[Extract provided]:
• • • • •

    • "Excludes emisassigned residue" will removes the entries that have mismatch between the residue name annotation in the PDB file and the chemical name determined by the actual coordinates of the molecule. GFDB stores the residue names derived by the actual coordinates, which is more important information thant the residue name annotation in the PDB, and such mismatch could be a simple mistake in the PDB annotation. Thus, not all entries having mismatch are not errerneous cases of glycan structures themselves. Nonetheless, such residue name mismatch could be a potential error, and the entries contain residue name mismatch will be excluded with this option.
    • "Excludes distorted geometry" will removes the entries that have carbohydrate monomers having conformation other than chair conformation (1C4 or 4C1). Distortions in the carbohydrate ring geometry can interfere with the torsion angle analysis results, and the entries that contain residues with distorted geometry will be excluded.
    • "Excludes derived carbohydrate" will removes the entries that have chemically modified carbohydrates (e.g. phosphorylation, methylation, etc)
    • "Excludes sequence similarity" will use protein sequence similarity database provided by RCSB (for more informations, click here) and excludes entries having sequence similarity higher than the selected option. Due to difficulties in determining the protein that is associated with ligand-type glycans, this option is only applied to N-linked or O-linked glycans.

Clustering analysis

  1. Clustering analysis of resulting glycosidic torsion angles can be performed by clicking the "Clustering analysis" button above the torsion angle distribution plots. The root-mean-square difference of glycosidic torsion angles are used as a distance metric in the clustering analysis and a cutoff of 30 (similar to 30 degree) is used as a default. A simple clustering method is applied; the first cluster is selected as a glycan entry having the largest number of neighbors and its neighbors are selected as the first cluster, and the seond cluster is selected in the same manner after the members of the first cluster is excluded. Once the clusters are determined, the average torsion angle values are calculated among the cluster members and the corresponding 3D structure of the glycans are generated. Use the "download PDB" link to download the representative structures of cluster. Selected clusters will be highlighted.

• • • • •

[Data excerpt]:
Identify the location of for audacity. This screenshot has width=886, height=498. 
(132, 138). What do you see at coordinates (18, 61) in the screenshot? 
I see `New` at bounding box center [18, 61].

• • • • •

[Tasks to carry out]:
[1] What default cutoff does the glycan torsion angle help text give for the clustering analysis?
[2] Continue the glycan torsion angle help text from where it stops.
The material comes from a separate source.

[Results of the tasks]:
[1] A cutoff of 30, similar to 30 degrees.

[2]
Generating a report

  1. Because searching and clustering analysis may take a long time (up to 5 minutes), we provide a way to generate an archive file that contains all the raw data (glycosidic torsion angles, figures, and clustering analysis result). You can either download the archived file after a report is generated or receive an e-mail containing the report (if e-mail address is provided). E-mail will be sent even if the browser is closed or the user has left the page.

  2. The archived file contains several files, and some of the important files are discussed below. An example of the generated report can be downloaded here.
    • sequence.txt: This file contains the glycan sequence being searched in a text format. When there are more than one glycosidic linkages, each linkage is numbered as they appeared in the sequence file starting from 1. (in the case of N-liked or O-linked glycan, a linkage number of 0 is assigned to the linkage between the protein and the first carbohydrate residue).

    • seqeucne/ or fragment/ directory: sequence/ folder contains the results based on the exact match and fragment/ folder contains the results from the fragment match.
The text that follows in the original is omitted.